→ **Data shown**:
# # #

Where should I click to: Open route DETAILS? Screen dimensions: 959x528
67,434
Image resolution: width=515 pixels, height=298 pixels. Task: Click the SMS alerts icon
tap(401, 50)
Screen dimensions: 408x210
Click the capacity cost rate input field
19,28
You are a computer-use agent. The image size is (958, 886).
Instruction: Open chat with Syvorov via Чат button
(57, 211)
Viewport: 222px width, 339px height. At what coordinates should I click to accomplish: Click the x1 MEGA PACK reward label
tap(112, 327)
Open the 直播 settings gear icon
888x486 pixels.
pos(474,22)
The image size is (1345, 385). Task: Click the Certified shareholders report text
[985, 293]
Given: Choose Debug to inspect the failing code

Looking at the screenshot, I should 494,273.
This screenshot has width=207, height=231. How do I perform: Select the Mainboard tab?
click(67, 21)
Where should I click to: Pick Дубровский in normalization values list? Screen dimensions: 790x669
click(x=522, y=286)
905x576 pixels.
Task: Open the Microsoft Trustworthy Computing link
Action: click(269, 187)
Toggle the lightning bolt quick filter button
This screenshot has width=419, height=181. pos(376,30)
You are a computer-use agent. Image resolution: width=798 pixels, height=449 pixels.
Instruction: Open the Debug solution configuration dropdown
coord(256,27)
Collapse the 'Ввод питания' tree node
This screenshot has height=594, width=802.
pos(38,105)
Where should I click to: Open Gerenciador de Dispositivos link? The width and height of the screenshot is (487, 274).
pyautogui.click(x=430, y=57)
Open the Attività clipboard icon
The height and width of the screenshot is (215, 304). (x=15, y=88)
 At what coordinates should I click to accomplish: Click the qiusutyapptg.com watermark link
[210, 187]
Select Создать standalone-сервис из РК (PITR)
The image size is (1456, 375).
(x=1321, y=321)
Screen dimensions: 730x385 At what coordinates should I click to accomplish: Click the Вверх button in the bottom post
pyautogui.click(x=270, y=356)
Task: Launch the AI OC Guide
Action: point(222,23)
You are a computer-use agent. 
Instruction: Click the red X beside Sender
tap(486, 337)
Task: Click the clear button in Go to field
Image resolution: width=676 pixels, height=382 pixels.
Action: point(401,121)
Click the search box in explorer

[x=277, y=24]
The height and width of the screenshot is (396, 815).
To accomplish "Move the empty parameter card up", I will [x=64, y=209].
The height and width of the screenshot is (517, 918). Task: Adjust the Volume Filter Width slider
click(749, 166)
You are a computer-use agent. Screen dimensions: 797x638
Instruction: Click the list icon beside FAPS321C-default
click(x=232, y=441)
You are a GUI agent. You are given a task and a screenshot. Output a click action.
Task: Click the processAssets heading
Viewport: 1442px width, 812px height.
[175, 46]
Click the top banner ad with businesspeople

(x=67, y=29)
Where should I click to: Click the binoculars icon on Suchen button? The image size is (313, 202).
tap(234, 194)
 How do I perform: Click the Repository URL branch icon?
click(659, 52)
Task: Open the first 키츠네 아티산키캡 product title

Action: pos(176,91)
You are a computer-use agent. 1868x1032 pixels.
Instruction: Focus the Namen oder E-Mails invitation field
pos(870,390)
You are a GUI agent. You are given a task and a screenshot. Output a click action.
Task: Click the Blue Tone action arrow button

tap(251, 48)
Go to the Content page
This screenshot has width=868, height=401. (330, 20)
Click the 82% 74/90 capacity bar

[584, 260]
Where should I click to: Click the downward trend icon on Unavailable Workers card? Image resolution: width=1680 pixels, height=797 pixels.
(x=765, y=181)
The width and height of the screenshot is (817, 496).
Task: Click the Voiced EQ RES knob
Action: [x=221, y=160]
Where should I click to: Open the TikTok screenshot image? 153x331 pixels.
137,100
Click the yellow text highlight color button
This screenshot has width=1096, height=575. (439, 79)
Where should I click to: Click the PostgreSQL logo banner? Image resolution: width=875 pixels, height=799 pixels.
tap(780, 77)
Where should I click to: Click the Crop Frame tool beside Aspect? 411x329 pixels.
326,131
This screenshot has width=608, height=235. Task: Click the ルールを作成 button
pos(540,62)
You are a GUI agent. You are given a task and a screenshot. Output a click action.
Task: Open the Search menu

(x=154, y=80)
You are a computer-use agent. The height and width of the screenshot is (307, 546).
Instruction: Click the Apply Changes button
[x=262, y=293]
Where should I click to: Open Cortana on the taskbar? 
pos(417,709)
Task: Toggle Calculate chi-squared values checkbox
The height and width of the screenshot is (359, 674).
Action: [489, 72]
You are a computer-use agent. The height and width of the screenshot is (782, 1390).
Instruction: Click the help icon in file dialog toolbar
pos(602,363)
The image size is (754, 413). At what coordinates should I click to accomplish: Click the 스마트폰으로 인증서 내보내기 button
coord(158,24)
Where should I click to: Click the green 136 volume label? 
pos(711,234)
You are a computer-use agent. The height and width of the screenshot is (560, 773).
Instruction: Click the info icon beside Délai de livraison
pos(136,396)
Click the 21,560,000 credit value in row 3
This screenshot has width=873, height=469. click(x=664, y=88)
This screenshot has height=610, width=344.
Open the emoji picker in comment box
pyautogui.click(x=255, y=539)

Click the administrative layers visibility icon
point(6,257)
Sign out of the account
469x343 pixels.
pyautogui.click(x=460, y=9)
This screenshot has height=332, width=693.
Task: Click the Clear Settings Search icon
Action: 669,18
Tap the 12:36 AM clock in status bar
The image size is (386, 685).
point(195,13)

# # #

→ **The problem**: In the data above, which lines lie between the line with "Where should I click to: Pick" and the line with "Collapse the 'Ввод питания' tree node", inclusive? Print those lines exactly and nothing else.

→ **Reply to the task**:
Where should I click to: Pick Дубровский in normalization values list? Screen dimensions: 790x669
click(x=522, y=286)
905x576 pixels.
Task: Open the Microsoft Trustworthy Computing link
Action: click(269, 187)
Toggle the lightning bolt quick filter button
This screenshot has width=419, height=181. pos(376,30)
You are a computer-use agent. Image resolution: width=798 pixels, height=449 pixels.
Instruction: Open the Debug solution configuration dropdown
coord(256,27)
Collapse the 'Ввод питания' tree node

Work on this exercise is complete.